The moon’s water ice can be traced back to an unlikely source

Ancient volcanic eruptions on the moon may provide an unexpected resource for future lunar explorers: water.

Between 2 billion and 4 billion years ago, the moon was a volcanic hotspot. Tens of thousands of volcanoes were erupting on the surface, releasing hundreds of thousands of square kilometers of lava onto the lunar surface.

This activity created huge rivers and lakes of lava similar to the features of modern Hawaii, but on a much larger scale.

“They outperform almost every eruption on Earth,” Paul Hayne, assistant professor in the department of astrophysical and planetary sciences and the Laboratory of Atmospheric and Space Physics at the University of Colorado Boulder, said in a statement.

Hayne is co-author of a new study published this month in The Planetary Science Journal on potential sources of water on the moon.

When these lunar volcanoes erupted, it is also likely that they released giant clouds made of carbon monoxide and water vapor. These clouds moved and could have created thin, temporary atmospheres.

But it is also possible that water vapor deposited on the lunar surface and formed layers of ice that may have existed in craters at the lunar poles today. These ice sheets can be between tens and hundreds of meters thick.

“We envision this as a frost on the moon that has accumulated over time,” lead author Andrew Wilcoski, a doctoral student in the department of astrophysical and planetary sciences and the Laboratory of Atmospheric and Space Physics at CU Boulder, said in a statement. .

If humans had been alive on Earth when this occurred, a shadow of frost might have been visible at the boundary of night and day on the lunar surface, the researchers said.

As NASA’s Artemis mission prepares to return humans to the Moon and land at the lunar south pole for the first time later this decade, that ice could provide fresh water and serve as a resource for rocket fuel, Hayne said.

“It’s possible that 5 or 10 meters (16 to 33 feet) below the surface, you have large layers of ice,” he said.

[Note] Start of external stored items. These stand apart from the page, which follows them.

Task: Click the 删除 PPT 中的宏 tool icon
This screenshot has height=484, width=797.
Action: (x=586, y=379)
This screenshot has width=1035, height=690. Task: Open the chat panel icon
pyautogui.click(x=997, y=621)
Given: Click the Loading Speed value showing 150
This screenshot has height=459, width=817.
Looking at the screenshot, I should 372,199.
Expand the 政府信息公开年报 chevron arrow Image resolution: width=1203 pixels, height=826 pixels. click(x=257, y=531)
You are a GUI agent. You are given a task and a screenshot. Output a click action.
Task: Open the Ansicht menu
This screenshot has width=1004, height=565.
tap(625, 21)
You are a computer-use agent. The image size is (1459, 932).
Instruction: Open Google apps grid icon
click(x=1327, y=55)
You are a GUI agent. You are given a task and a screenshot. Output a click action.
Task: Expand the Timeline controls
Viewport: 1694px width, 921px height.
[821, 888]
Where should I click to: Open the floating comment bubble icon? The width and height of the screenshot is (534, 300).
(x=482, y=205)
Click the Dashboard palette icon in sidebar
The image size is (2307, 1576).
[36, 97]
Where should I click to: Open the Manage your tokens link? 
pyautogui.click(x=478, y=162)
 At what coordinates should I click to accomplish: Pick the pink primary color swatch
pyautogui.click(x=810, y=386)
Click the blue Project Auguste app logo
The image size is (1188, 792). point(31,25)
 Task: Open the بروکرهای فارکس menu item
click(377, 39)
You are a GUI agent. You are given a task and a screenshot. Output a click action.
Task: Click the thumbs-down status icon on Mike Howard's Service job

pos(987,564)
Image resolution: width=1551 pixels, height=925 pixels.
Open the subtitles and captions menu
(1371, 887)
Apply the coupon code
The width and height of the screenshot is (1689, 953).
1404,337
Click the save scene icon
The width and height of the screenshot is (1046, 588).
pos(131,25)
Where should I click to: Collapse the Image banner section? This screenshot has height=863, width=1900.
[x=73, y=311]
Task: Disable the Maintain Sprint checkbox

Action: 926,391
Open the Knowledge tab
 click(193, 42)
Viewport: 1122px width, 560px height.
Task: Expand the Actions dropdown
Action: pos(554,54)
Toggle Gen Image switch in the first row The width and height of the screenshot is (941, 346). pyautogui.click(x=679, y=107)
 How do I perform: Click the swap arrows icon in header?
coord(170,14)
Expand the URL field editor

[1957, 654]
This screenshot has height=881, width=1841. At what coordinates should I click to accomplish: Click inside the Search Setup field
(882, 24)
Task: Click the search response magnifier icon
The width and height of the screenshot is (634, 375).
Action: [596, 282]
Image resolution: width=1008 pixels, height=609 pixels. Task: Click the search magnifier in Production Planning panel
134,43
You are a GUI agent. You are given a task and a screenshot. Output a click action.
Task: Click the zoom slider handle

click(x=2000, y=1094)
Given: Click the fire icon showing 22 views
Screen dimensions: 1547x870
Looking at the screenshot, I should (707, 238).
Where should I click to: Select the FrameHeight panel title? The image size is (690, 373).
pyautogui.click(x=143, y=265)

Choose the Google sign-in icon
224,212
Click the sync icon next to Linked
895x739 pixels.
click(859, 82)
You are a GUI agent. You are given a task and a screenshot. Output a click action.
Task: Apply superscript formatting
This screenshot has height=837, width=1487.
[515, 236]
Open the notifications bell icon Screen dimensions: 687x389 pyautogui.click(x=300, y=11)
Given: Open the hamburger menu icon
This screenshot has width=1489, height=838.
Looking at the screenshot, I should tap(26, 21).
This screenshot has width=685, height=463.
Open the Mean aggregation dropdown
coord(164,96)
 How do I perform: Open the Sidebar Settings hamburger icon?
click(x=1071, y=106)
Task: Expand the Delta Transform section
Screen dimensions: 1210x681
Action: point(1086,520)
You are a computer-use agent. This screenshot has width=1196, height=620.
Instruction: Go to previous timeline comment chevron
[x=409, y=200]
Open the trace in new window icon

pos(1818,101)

Previous research has supported the idea that the moon may hold more water than previously believed. Hayne and his colleagues estimated in a 2020 study that nearly 15,540 square kilometers of the lunar north and south poles could hold ice.

The study was included in a NASA announcement that year about the discovery of water on the moon.

Scientists try to find out where the water originated from, which led researchers to the volcano theory. They envisioned clouds of water vapor forming like ice on the lunar surface, similar to how it forms on Earth after a cold night.

Wilcoski and Hayne teamed up with Margaret Landis, a research associate at CU Boulder’s Laboratory for Atmospheric and Space Physics, to model what the moon looked like a few billion years ago.

At the time, the moon was experiencing a volcanic eruption every 22,000 years. The team calculated that 41% of the water vapor released during the eruptions could form ice on the lunar surface.

That’s about 8.2 quadrillion kilograms of volcanic water — more water than Lake Michigan’s current level — turning into lunar ice, according to the study. The thick ice caps may have been visible from Earth.

“Atmospheres escaped over the course of about 1,000 years, so there was plenty of time for ice to form,” Wilcoski said.

While most of this ice may still exist on the moon today, it is likely buried under several feet of lunar regolith, or dust.

“We really need to dig in and look for it,” Wilcoski said.